Abstract

707 Background: Peritoneal carcinomatosis of mucinous appendiceal tumor origin is a rare condition which has poor prognosis if treated with limited surgery or systemic chemotherapy. Several publications show that CRS/HIPEC gives a significant survival benefit for patients with PC of AO. However, many patients do not get appropriate treatment. We show data from our 17-year experience using CRS/HIPEC in PC of AO. Methods: Retrospective analysis of a prospective database of 251 patients with PC of AO was performed.

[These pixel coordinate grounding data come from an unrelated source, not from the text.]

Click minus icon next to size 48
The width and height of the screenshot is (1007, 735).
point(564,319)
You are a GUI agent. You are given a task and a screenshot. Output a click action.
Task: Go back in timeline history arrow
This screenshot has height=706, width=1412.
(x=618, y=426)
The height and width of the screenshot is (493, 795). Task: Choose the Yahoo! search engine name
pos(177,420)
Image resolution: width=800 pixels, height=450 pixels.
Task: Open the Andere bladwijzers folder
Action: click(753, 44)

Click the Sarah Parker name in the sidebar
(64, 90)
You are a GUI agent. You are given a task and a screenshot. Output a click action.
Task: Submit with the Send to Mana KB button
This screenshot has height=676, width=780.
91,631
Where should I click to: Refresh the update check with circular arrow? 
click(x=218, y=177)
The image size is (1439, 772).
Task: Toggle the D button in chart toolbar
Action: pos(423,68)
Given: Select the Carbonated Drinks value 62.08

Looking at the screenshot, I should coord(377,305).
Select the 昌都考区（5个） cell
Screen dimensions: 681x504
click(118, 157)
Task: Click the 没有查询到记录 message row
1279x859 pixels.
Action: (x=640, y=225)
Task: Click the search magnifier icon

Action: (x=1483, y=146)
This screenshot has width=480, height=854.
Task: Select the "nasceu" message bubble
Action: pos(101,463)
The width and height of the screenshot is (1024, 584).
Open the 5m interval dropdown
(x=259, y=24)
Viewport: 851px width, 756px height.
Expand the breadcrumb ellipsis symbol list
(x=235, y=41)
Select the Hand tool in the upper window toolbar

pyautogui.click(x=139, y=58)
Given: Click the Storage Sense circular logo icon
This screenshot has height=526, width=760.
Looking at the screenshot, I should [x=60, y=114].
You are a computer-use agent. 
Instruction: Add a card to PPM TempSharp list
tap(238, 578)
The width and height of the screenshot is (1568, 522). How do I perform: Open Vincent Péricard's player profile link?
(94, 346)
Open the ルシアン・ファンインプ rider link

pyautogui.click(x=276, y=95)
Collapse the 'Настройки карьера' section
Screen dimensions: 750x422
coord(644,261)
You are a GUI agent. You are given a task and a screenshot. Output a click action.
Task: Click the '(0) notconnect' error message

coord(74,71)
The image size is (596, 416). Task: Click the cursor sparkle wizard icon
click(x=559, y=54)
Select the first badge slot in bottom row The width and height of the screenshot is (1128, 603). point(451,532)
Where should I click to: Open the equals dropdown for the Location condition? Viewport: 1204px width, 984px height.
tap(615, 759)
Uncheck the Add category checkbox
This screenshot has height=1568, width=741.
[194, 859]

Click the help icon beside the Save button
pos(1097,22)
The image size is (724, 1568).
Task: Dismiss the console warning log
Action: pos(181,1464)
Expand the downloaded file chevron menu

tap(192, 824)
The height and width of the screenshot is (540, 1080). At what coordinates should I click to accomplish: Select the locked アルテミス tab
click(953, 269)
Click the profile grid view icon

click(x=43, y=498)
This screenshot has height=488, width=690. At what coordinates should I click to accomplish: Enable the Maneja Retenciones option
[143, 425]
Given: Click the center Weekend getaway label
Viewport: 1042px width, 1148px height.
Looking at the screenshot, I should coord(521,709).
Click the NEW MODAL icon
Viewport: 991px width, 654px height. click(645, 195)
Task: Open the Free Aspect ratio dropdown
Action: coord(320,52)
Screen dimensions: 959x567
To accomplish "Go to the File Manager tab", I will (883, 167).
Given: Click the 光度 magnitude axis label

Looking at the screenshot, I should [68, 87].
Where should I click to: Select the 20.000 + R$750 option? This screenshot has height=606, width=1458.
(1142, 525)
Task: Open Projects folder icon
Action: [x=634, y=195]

Peritoneal cancer index (PCI), completeness of cytoreduction (CC), lymph node (LN) status, and histopathology data was collected. The impact of each variable evaluated by Hazard ratio analysis. Overall survival (OS) estimated by Kaplan-Meier curves. Results: Mean age 53 years (range 23-81). 251 patients underwent 290 CRS/HIPEC procedures. 31 patients had 2, and 4 patients had 3 CRS/HIPEC. A total of 149 patients (59%) had peritoneal mucinous carcinomatosis (PMCA) and 102 (41%) had disseminated peritoneal adenomucinosis (DPAM) (Ronnett classification). Mean follow-up 4.8 years with a median of 4.7 years. Complete cytoreduction was achieved in 84% (89% DPAM, 80% PMCA; p = 0.047). Mean length of surgery 11.3 hours, mean hospital stay 14 days. No in-hospital or 30-day mortality. 73% had PCI > 20 (78% DPAM; 68% PMCA). LN metastasis in 42% with PMCA. OS from date of HIPEC was 93%, 86%, 81% in DPAM and 90%, 60%, 44% in PMCA for 1, 3, and 5 years, respectively. With CC, the 5-year OS was 84% in DPAM and 49% in PMCA. All PMCA patients with incomplete cytoreduction (n = 30) had PCI ≥ 20 (p < 0.001). Hazard ratios were 2.5 (95% confidence interval [95% CI] 1.3-4.5), 3.1 (95% CI 2.0-4.9), 3.6 (95% CI 2.1-6.2), for PCI < 20, complete cytoreduction, and histopathology (DPAM vs. PMCA), respectively. Hazard ratio (for LN status in patients with PMCA was 3.0 (95% CI 1.8-5.1). Conclusions: Meaningful survival could be achieved in PC of AO even with extensive peritoneal disease (PCI > 20). We consider CRS/HIPEC a standard of care for these patients. CRS/HIPEC should be provided in specialized centers by trained surgeons where complete cytoreduction could be frequently accomplished.